Deletions within the dystrophin gene (DMD) account for >70% of mutations leading to Duchenne and Becker muscular dystrophies (DMD and BMD). Deletion breakpoints were reported to be scattered within regions that also represent meiotic recombination hot spots. Recent studies indicates that deletion junctions arise from nonhomologous end joining (NHEJ), a major pathway for repairing DNA double-strand breaks (DSBs) in mammals. Here we show that a region in intron 47 (i.e., a major deletion hot spot in the DMD gene) generates DSBs during meiosis in yeast and harbors a cluster of previously sequenced deletion breaks. Mapping of breakpoints in 26 BMD/DMD patients indicated that the frequency of breakpoint occurrence around this region is 3-fold higher than expected by chance. These findings suggest that DSBs mediate deletion formation in intron 47 and possibly account for the high frequency of meiotic recombination in the region.

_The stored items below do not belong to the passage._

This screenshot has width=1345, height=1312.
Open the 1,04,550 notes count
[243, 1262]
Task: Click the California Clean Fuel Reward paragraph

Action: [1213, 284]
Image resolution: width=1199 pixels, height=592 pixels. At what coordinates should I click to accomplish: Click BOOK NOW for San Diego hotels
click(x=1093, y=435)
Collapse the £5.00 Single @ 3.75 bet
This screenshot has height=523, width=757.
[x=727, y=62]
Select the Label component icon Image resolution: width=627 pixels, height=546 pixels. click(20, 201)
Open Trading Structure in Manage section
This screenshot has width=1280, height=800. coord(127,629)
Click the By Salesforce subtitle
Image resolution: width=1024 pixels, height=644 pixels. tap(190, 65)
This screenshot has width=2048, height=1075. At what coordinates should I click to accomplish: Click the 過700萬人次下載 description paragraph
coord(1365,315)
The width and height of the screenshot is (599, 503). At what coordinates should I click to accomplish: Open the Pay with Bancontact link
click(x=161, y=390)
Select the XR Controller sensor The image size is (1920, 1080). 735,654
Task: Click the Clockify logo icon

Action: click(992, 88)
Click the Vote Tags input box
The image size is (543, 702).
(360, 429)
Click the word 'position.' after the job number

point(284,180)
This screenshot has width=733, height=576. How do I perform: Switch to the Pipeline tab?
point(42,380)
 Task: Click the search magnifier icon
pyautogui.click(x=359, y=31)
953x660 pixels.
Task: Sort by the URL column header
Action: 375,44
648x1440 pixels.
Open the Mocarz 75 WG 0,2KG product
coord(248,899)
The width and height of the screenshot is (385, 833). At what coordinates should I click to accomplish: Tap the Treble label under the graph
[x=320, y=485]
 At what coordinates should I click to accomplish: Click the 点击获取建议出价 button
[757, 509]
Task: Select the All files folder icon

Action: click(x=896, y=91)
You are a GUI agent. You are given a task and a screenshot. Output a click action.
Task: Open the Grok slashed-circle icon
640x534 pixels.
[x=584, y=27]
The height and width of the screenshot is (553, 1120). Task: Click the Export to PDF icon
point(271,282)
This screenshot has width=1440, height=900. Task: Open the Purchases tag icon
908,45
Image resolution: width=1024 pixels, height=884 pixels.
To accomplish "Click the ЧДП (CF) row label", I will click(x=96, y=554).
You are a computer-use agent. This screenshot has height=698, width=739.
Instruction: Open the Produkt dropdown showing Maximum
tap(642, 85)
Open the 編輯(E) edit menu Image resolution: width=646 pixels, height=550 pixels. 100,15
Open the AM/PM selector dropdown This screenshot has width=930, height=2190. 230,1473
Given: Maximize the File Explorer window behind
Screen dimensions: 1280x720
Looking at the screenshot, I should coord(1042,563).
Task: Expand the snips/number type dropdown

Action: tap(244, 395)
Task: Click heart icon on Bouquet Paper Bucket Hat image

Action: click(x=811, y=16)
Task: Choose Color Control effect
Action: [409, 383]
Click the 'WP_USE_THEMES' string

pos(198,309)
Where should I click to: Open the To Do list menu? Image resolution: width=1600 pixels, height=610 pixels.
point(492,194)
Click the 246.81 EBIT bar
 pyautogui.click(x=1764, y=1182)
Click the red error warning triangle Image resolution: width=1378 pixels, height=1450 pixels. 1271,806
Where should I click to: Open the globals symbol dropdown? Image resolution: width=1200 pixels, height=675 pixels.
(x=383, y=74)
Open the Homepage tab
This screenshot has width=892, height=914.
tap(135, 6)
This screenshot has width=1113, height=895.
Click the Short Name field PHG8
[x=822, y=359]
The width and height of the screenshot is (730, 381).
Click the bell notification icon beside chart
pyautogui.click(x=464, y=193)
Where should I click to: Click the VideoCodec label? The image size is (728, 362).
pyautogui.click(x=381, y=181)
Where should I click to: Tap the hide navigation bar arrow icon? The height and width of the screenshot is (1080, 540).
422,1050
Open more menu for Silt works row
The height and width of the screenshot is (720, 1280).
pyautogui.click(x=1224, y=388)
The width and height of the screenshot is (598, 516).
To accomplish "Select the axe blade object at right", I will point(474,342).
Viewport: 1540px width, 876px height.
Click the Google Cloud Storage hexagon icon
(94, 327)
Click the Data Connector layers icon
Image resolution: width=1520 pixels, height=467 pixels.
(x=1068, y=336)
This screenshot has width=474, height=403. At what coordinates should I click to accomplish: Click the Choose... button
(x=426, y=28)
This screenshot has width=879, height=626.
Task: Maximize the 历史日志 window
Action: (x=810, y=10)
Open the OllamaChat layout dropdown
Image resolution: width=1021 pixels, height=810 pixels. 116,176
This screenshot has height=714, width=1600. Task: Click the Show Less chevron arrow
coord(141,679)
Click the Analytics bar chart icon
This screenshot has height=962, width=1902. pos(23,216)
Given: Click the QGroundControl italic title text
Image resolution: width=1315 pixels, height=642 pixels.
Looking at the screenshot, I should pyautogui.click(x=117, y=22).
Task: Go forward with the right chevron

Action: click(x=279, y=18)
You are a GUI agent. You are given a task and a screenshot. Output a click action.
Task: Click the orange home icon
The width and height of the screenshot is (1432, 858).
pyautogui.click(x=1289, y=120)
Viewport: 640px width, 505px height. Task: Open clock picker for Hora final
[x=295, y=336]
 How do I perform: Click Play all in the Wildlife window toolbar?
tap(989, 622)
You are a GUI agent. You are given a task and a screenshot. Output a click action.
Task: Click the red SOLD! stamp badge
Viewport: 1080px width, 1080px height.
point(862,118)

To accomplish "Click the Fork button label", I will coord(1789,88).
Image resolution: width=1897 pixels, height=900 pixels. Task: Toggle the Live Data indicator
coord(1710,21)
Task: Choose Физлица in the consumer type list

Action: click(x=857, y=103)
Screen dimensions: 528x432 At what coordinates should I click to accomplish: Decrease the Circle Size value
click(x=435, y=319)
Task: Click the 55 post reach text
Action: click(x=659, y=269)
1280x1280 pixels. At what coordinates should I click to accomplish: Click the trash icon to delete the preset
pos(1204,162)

Statistical analysis indicated the presence of at least one other breakpoint cluster in intron 47. Taken together, these results suggest that the primary events in deletion formation occur within discrete regions and that the scattered breakpoint distribution reflects both a variable degree of DSB end processing and the availability of a small (compared to the huge regions involved) deletion junction sample.
- Yeast meiosis
ASJC Scopus subject areas
- Agricultural and Biological Sciences (miscellaneous)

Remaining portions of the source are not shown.